Saturday, May 23, 2009

HR 676 - The Good and the Bad - Part 4

Continued from Part 1, Part 2, and Part 3.

Health care delivery facilities must meet regional and State quality and licensing guidelines as a condition of participation under such program, including guidelines regarding safe staffing and quality of care.

This is a measure to appease people who oppose federal involvement in state affairs.

Some states insist on having unnecessarily low standards. "Best Practices" is the idea that everyone should do what has been shown to lead to the best outcomes. We are constantly measuring health care outcomes related to different policies, and it blows my mind that there are factions out there who refuse to do what is best for the people in their care. Mississippi's quidelines for quality of care are not the same as Connecticut's, and Mississippi has significantly worse health care outcomes. A single-payer has a great opportunity to use its leverage to require uniformly high standards instead of allowing states to choose whether or not they will slack off. Residents of Mississippi are still Americans, and the American government has a responsibility to them.

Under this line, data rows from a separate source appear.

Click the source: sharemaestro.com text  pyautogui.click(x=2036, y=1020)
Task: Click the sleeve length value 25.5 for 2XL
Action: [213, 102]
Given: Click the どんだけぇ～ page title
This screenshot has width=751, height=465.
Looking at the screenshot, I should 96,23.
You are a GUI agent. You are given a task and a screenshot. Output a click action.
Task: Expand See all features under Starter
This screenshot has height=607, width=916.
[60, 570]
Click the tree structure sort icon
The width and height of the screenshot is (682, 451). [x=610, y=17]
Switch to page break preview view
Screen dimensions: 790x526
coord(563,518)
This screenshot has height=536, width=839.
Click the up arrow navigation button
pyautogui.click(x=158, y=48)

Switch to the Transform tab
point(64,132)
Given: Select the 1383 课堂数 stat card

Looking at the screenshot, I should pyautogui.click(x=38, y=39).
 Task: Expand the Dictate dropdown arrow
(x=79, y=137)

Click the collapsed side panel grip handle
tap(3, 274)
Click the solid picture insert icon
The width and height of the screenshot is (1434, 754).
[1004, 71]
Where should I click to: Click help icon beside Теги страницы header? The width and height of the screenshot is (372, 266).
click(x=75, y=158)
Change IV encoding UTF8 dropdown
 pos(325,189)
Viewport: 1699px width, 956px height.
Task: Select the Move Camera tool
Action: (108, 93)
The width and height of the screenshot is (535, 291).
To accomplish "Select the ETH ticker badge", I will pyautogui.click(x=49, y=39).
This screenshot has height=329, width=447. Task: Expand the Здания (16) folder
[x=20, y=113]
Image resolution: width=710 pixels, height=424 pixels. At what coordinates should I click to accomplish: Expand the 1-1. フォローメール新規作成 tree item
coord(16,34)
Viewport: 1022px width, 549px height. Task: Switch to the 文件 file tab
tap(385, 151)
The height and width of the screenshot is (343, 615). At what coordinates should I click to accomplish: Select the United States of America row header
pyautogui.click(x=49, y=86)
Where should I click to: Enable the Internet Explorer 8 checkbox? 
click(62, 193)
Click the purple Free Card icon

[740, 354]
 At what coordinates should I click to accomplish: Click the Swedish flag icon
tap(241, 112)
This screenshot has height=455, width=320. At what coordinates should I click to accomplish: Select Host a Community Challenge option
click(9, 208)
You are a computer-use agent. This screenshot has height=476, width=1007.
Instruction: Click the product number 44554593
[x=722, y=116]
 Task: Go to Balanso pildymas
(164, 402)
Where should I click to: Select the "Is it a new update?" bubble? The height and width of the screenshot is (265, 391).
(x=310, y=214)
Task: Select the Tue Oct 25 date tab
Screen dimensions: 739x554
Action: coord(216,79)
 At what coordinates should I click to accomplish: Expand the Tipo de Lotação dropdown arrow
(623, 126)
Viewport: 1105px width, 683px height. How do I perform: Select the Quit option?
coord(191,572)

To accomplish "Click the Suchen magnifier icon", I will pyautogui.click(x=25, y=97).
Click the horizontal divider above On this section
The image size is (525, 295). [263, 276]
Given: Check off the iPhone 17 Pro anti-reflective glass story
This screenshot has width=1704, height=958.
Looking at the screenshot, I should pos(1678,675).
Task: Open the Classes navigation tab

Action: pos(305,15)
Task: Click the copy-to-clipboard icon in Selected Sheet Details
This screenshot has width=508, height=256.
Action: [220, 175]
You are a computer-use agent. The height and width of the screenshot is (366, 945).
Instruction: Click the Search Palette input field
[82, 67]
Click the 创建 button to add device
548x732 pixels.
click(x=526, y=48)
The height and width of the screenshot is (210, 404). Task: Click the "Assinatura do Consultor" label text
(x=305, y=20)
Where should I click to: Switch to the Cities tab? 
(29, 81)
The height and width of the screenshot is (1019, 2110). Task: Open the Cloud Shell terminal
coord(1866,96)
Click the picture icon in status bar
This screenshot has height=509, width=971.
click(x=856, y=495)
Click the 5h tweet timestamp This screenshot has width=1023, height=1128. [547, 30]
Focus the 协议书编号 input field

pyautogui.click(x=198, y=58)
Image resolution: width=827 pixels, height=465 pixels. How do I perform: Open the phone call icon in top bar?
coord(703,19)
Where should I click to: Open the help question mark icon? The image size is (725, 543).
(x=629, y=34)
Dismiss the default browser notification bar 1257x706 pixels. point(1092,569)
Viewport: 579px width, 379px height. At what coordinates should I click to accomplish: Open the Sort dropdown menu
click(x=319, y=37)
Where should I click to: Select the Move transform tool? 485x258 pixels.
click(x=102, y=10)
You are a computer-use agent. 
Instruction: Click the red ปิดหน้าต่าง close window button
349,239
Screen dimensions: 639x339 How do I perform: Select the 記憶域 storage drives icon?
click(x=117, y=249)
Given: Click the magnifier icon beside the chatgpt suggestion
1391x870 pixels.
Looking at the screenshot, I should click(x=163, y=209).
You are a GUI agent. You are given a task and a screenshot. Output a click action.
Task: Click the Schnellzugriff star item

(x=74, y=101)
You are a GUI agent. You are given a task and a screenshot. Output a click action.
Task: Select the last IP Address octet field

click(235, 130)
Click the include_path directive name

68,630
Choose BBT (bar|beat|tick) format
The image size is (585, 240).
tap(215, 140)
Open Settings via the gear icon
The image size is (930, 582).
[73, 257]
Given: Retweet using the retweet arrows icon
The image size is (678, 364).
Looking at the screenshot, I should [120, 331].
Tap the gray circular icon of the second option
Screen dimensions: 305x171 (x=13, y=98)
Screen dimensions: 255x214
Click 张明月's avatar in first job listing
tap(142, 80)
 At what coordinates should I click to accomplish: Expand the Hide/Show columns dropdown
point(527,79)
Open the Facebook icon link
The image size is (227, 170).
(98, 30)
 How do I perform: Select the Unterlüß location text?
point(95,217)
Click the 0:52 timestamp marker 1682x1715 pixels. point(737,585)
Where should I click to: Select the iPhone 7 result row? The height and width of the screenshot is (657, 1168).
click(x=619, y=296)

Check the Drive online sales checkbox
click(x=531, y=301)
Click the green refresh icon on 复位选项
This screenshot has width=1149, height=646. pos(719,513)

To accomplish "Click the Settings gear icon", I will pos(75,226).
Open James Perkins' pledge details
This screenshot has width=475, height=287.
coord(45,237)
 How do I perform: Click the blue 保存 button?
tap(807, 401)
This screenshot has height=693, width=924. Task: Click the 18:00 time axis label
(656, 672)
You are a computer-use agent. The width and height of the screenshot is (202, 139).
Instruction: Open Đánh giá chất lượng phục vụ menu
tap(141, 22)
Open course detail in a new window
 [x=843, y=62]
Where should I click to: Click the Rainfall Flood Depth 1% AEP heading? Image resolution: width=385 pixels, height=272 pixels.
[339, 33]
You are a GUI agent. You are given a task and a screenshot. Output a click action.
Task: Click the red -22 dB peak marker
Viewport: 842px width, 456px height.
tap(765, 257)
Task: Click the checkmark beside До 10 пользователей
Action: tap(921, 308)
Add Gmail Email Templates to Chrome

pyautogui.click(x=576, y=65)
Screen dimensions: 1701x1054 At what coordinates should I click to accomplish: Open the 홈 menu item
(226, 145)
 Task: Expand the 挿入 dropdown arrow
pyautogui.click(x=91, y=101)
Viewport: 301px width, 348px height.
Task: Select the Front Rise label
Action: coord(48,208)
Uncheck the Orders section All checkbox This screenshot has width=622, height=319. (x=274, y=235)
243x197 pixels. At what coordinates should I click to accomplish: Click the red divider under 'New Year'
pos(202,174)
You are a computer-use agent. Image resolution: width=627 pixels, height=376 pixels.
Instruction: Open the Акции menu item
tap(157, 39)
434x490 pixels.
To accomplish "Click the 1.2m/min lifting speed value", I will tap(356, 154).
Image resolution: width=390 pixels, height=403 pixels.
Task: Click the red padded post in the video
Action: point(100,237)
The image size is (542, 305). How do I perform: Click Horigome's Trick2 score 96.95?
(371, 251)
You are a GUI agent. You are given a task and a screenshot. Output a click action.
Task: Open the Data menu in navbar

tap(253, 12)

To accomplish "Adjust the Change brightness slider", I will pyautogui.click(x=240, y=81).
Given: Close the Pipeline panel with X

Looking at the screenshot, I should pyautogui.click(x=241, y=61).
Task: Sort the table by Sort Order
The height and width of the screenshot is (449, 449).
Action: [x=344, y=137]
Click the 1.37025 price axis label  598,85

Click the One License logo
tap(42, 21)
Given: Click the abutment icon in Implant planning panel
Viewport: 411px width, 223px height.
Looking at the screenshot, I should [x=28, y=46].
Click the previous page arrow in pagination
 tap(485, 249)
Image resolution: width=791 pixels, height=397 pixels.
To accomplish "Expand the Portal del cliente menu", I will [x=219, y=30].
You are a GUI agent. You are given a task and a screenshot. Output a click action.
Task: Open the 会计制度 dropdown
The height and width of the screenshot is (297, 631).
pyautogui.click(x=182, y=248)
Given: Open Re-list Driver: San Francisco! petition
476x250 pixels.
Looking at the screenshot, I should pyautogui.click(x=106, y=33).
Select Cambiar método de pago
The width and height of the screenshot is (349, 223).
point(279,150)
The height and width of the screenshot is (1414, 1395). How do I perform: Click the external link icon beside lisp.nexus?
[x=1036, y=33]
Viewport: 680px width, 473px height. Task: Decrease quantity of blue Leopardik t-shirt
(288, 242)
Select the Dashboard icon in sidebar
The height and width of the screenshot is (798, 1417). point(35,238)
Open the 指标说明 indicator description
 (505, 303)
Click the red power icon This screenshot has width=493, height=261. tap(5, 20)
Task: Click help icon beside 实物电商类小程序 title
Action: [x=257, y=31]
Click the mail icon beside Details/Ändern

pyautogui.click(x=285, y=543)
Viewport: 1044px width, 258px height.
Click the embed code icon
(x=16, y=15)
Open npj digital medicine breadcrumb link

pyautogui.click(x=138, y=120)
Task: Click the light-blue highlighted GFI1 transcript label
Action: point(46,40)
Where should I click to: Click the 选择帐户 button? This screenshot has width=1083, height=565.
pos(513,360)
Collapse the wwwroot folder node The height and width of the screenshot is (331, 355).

Participating clinicians must be licensed in their State of practice and meet the quality standards for their area of care. No clinician whose license is under suspension or who is under disciplinary action in any State may be a participating provider.

Pretty standard.

Same as above about variance in state standards, but with an added gripe. It is a pain in the tuchas for clinicians to move from one state to another because licensure requirements are all different. Clinicians who live near a border are either stuck working in one direction, or have to go through multiple licensure procedures. I don't know if this constitutes an undue burden on interstate-commerce or what, but it is ridiculous. There should be at least the option of satisfying a single, high standard that would allow clinicians to move without getting a new license. There is a similar situation with gun laws, and many states accept a Florida license because it is more difficult to get than their own. Some states are easier to move to than others.

The complaints in this post are about our current system, and not about HR 676 in particular. It is just that HR 676 is accepting of these problems, and they are included in the bill. Causing as little turmoil as possible will help the bill's progress, though our system really does need some improvements.